Tuesday, February 23, 2010

Go Ninja Go




I was 4 years old when I got grounded for the first time. I used to play Teenage Mutant Ninja Turtles with my Dad, and he would always be the Shredder. I would take turns with myself being one of the four different turtles; Leonardo, Michelangelo, Donatello, and Raphael. My Dad would come home from work and the games would begin. He’d get on his knees and scream in mock pain when I would kick him screaming “Cowabunga!” The problem was that one day, I didn’t stop playing. Somehow my Dad had actually become the dread Shredder in my head. Instead of seeing his happy smirk placed just under his blonde mustache with whiskers on his cheeks, my 4 year old mind registered only the metal plating with spikes situated just under the blades of a samurai helmet.
To say the least my Dad was hurt by this.
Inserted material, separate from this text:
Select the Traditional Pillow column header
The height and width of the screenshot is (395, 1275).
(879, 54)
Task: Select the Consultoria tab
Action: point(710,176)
The next time we went to my Grandma Fuzzy’s house in Mississippi, we brought all of my Ninja Turtle stuff, and ‘forgot’ it there. I didn’t see anything Ninja Turtle for months.
I say all of this to prove a point. I was obsessed with Ninja Turtles.
Eventually, when I had served my time without my Mean Green Fighting Machines, I would carry around a, you guessed it, Ninja Turtle Lunchbox filled with my toys. It was a well worn box. It was red with the turtles all over it on the front, jumping over the Shredder, who I now knew was not my Dad. I had so many toys in there that it would barely close, and since I had so many, I wasn’t really too bothered about sharing them with other kids my age. Both of my parents played on a co-ed softball team, and I would sit in front of the bleachers by the dugout and play in the red dirt with my turtles. Leonardo was my favorite. I didn’t let anyone else play with that one. He had seen many battles with the powerful Shredder. Whenever Shredder hit him he would fly through the air and smash into any obstacle in his way. I would display this by taking Leonardo and throwing him against the chain-length fence of the softball field and then I’d pick him up dramatically while making him utter words of vengeance on the Shredder.
One night while watching my parents play softball, a little pudgy boy came up and asked to play with me. I kindly obliged, but clung tight to Leo. He played very much like I did; first Raphael went flying into the bleachers, then Michelangelo made it into the trashcan, and finally Donatello hit the cinder blocks of the dugout and he lost his arm. He looked at me next.
The world seemed to slow down around me. The crowd in the bleachers drained away into the background, the smell of sunflower seeds and red dirt mingled near my nostrils, and my eyes narrowed onto his hand in front of me. I was no longer a 6 year old boy, I was Leonardo, and the pudgy boy was not a boy anymore, he had become the Shredder. His outstretched hand looked more like claws.
“Give him to me.” Said the Shredder.
“Never! I’ll protect him to the death Shredder!” I replied. I then stood up and put the toy in my pocket to free up both hands so that I could deal lethal ninja blows, when suddenly the world was stopped once more. The Shredder was much quicker than I had thought, and this game was no longer fun.
I dropped to my knees and began to cry and the little boy grabbed my Leonardo toy and started playing with it. He had an evil grin plastered to his face as if he really were the Shredder, and then suddenly a look of surprise wiped that away. My Mom had been on deck just on the other side of the fence when the pudgy boy punched me in the forehead and she’d witnessed the whole thing. She now stood behind fat boy and she was holding him by the shirt-neck in one hand, and holding her bat in the other.
“Who’s kid is this!?” My Mom growled. She’s quite scary when she’s angry. No one from the bleachers answered. “I said, ‘WHO’S KID IS THIS?!’” Still no answer. “Whoever is responsible for this kid, better get over here now and take care of the situation. I’m up to bat.” She then dragged the little boy and sat him down on the bleachers, tears now running down his face.
That night I grew up a little bit. I discovered that though Ninja Turtles are quite powerful and they love pizza, that they aren’t anything compared to my Mom. Shortly after my Mom went back to the field to bat, a man who had been standing just beside the bleachers got up and grabbed the pudgy boy and shuffled away in a hurry.
I’m 22 years old now and I must admit that I still have a love for all things Ninja Turtle, and while working at a camp this past summer I dressed up as a Teenage Mutant Ninja Turtle, but ever since that day at the ball-fields my appreciation and respect has grown for my Mom. She is the long lost Ninja Turtle. She is my Mom.

1 comment:

  1. Reading this in one of my classes was a mistake... I kept kind of laughing while trying to mask the laughter by pretending that my alergies were making my nose itch. I remember you telling me that story and it is even better the second time around hahaha I love your mama.